== Exercise goal ==
Below are some records; output exactly the lines from the line with "This screenshot has width=1305, height=843." to the line with "You are a computer-use agent. Screen", both ends kept, and nothing more.

Records from a data source
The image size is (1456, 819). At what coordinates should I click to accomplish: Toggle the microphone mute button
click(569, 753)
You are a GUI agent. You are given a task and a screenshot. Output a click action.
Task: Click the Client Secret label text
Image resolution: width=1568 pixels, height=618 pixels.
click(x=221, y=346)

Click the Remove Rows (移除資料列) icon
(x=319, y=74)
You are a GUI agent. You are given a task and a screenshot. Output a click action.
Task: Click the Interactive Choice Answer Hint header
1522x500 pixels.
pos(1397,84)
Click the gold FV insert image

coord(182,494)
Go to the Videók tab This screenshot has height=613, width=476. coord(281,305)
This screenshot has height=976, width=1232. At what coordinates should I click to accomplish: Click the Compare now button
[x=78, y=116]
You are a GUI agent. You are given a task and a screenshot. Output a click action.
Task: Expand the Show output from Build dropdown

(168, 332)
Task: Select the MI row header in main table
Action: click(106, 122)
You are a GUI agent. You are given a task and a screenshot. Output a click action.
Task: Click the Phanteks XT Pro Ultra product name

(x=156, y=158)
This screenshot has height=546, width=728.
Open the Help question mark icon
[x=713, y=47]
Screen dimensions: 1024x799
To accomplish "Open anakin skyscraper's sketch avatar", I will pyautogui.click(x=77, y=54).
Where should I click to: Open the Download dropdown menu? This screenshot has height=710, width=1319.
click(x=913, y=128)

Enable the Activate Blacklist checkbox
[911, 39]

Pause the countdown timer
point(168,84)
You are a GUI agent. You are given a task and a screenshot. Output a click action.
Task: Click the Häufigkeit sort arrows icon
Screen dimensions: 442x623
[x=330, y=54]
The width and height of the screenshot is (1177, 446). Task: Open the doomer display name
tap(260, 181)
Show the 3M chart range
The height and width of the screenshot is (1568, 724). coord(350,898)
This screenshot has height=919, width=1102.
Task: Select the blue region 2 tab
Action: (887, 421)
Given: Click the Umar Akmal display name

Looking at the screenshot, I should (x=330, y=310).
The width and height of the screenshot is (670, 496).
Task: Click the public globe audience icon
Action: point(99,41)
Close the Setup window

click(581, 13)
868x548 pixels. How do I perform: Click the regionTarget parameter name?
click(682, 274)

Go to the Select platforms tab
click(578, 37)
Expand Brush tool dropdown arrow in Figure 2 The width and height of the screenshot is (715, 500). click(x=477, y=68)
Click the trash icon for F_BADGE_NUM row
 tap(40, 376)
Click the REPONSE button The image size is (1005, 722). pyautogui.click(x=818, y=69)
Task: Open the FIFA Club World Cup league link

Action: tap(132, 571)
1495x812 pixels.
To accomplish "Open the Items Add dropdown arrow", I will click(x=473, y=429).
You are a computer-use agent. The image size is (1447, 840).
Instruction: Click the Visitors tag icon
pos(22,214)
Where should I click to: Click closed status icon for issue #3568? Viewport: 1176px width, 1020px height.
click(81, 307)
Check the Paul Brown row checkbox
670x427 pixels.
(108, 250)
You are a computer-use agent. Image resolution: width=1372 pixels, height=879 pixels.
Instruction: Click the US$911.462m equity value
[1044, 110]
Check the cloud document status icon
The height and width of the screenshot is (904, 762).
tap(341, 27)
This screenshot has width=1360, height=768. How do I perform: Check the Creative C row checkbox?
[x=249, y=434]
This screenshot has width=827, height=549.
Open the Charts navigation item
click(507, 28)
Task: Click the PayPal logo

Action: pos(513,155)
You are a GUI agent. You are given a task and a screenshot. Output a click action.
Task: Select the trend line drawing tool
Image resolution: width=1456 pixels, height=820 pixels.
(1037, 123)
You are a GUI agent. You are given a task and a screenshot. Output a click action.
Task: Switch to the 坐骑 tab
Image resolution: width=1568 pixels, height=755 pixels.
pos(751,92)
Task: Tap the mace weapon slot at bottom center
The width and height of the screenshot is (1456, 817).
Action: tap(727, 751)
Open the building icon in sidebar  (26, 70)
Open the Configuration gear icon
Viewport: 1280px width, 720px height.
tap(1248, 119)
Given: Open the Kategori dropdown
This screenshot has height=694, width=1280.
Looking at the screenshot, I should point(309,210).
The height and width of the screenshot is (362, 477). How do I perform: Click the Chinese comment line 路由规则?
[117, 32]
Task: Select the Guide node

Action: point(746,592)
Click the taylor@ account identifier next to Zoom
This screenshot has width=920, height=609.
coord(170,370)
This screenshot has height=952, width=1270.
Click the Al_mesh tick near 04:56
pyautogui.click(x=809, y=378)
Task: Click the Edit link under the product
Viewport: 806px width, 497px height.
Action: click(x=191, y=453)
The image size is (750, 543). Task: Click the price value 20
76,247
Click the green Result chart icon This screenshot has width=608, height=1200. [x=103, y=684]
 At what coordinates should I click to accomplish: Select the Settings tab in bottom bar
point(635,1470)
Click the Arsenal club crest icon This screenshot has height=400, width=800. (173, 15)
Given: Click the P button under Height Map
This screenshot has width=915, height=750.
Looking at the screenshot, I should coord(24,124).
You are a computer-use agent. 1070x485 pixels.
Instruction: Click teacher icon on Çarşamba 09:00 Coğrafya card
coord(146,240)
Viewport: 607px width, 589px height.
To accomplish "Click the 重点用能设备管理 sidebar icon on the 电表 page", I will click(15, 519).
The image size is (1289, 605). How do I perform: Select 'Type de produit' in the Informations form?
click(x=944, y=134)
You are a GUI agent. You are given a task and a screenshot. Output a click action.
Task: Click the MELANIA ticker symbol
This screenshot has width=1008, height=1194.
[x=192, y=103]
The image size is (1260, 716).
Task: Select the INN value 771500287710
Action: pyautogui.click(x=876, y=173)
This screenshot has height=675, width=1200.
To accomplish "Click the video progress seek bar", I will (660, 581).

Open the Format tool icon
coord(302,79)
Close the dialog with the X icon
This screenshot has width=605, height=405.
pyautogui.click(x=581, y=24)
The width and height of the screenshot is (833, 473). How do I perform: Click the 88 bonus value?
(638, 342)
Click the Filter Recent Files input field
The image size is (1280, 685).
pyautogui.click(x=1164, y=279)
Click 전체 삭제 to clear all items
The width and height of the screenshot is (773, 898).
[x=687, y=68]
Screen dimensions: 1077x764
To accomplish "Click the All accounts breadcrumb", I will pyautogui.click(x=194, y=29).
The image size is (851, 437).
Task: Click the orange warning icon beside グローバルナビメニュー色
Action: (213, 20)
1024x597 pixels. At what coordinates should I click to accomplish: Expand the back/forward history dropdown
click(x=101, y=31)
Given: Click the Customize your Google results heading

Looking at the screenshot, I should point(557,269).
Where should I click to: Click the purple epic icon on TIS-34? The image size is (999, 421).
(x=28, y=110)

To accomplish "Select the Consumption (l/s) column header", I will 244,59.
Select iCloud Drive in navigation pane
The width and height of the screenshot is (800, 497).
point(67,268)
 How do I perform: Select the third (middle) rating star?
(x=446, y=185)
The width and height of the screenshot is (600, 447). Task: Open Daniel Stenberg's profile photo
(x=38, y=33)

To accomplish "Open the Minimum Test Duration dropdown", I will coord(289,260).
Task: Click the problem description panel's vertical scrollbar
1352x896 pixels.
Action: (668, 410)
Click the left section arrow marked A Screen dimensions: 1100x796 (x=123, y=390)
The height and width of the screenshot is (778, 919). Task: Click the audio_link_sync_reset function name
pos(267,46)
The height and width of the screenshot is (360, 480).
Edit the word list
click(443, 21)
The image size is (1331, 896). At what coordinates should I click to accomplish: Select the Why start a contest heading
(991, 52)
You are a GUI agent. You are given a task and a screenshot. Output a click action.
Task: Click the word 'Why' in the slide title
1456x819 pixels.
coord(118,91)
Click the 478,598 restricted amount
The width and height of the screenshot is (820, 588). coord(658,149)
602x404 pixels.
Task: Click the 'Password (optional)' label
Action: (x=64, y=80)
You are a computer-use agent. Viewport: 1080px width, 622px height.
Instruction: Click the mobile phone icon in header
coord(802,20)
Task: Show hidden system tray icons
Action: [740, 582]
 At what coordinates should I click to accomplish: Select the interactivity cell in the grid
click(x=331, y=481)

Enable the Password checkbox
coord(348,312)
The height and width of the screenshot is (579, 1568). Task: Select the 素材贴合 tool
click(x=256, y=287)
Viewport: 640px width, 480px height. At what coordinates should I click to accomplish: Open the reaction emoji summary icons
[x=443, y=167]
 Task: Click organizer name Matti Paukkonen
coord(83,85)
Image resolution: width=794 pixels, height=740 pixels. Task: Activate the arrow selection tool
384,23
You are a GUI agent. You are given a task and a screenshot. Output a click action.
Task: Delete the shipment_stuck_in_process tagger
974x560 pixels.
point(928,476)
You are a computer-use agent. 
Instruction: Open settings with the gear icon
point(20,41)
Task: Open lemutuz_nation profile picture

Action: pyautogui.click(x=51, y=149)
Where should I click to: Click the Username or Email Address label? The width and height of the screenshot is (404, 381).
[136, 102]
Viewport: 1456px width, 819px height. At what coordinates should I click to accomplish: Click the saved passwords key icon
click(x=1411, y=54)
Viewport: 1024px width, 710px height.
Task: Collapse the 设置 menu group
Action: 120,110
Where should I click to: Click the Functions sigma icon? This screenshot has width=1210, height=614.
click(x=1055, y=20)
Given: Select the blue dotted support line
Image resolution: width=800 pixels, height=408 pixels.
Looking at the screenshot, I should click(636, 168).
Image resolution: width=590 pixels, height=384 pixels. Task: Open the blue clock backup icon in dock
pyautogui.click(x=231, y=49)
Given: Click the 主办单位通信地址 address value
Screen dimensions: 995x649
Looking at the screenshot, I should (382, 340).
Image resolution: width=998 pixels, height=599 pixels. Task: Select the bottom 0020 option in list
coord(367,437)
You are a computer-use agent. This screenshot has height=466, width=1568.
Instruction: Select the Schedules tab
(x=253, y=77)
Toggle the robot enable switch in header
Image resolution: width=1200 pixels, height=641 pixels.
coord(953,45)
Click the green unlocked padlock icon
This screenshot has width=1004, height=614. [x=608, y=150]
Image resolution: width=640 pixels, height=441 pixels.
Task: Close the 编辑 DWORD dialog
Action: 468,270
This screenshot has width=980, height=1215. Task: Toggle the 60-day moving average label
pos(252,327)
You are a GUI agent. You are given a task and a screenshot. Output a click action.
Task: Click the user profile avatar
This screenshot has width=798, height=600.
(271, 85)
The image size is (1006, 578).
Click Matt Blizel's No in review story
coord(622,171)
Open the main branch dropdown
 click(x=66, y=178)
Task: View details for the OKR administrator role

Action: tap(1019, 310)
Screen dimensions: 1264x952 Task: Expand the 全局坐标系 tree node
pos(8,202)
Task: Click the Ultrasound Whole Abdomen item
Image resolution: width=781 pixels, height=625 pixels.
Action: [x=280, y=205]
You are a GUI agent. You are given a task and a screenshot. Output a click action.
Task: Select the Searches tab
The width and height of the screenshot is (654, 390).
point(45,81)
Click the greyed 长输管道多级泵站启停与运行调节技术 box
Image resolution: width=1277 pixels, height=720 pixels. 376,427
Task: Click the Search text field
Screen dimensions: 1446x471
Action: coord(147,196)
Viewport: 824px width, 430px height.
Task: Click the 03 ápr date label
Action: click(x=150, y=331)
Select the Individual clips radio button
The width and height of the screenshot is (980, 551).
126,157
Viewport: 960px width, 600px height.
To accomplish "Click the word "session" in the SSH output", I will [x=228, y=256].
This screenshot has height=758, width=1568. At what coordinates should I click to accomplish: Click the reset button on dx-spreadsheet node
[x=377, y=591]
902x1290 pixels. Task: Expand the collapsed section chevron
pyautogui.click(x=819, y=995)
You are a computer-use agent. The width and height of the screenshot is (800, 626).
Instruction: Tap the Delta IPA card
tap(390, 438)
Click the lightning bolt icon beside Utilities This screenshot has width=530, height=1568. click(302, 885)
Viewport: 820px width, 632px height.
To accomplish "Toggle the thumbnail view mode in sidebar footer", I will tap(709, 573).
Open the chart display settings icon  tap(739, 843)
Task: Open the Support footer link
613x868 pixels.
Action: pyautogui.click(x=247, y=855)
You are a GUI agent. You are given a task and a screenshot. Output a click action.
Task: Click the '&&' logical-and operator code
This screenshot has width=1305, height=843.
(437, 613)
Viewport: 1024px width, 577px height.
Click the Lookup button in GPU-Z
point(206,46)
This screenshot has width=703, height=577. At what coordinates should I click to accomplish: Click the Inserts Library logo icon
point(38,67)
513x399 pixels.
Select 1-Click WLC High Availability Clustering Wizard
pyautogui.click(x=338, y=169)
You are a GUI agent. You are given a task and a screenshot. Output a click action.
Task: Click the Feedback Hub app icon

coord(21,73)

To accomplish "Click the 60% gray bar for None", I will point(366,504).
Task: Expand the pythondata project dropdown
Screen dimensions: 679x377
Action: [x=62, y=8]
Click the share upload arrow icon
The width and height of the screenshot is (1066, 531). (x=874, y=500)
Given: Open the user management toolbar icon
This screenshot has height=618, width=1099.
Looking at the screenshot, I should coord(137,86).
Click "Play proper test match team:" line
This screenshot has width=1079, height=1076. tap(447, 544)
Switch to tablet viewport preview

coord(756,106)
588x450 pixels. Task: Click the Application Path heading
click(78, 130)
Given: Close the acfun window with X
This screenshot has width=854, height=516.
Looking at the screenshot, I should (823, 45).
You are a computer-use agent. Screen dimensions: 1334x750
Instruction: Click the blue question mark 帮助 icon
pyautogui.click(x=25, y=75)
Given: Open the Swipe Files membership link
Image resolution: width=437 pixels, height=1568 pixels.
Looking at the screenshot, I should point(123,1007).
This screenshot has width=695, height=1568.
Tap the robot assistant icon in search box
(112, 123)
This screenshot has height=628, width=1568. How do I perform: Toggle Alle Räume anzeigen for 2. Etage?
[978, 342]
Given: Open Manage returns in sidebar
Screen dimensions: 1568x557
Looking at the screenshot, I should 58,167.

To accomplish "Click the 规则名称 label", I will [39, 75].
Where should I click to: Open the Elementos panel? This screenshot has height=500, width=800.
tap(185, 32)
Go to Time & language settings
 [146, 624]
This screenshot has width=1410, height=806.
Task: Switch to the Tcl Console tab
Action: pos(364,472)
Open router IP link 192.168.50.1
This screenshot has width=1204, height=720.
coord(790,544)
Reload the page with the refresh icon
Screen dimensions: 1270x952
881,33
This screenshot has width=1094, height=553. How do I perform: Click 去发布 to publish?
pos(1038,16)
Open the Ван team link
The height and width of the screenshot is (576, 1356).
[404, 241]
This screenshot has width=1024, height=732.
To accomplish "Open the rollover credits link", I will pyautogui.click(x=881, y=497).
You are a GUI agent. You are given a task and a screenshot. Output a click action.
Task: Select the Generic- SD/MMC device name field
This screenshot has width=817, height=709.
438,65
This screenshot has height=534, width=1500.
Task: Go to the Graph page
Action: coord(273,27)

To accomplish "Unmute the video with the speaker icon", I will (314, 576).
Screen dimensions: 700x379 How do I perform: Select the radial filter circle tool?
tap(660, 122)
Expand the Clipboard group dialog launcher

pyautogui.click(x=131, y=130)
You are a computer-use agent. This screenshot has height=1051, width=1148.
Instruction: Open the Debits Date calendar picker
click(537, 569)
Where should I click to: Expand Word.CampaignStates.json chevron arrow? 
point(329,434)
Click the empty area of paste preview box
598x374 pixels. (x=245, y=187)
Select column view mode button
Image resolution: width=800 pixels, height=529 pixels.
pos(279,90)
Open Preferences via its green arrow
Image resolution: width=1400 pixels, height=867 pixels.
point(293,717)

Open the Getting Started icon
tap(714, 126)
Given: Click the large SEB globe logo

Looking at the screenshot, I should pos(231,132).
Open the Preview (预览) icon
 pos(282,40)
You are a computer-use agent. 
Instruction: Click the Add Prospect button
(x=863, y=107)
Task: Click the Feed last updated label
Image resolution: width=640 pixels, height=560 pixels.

== Output for this task ==
This screenshot has width=1305, height=843.
(437, 613)
Viewport: 1024px width, 577px height.
Click the Lookup button in GPU-Z
point(206,46)
This screenshot has width=703, height=577. At what coordinates should I click to accomplish: Click the Inserts Library logo icon
point(38,67)
513x399 pixels.
Select 1-Click WLC High Availability Clustering Wizard
pyautogui.click(x=338, y=169)
You are a GUI agent. You are given a task and a screenshot. Output a click action.
Task: Click the Feedback Hub app icon

coord(21,73)

To accomplish "Click the 60% gray bar for None", I will point(366,504).
Task: Expand the pythondata project dropdown
Screen dimensions: 679x377
Action: [x=62, y=8]
Click the share upload arrow icon
The width and height of the screenshot is (1066, 531). (x=874, y=500)
Given: Open the user management toolbar icon
This screenshot has height=618, width=1099.
Looking at the screenshot, I should coord(137,86).
Click "Play proper test match team:" line
This screenshot has width=1079, height=1076. tap(447, 544)
Switch to tablet viewport preview

coord(756,106)
588x450 pixels. Task: Click the Application Path heading
click(78, 130)
Given: Close the acfun window with X
This screenshot has width=854, height=516.
Looking at the screenshot, I should (823, 45).
You are a computer-use agent. Screen dimensions: 1334x750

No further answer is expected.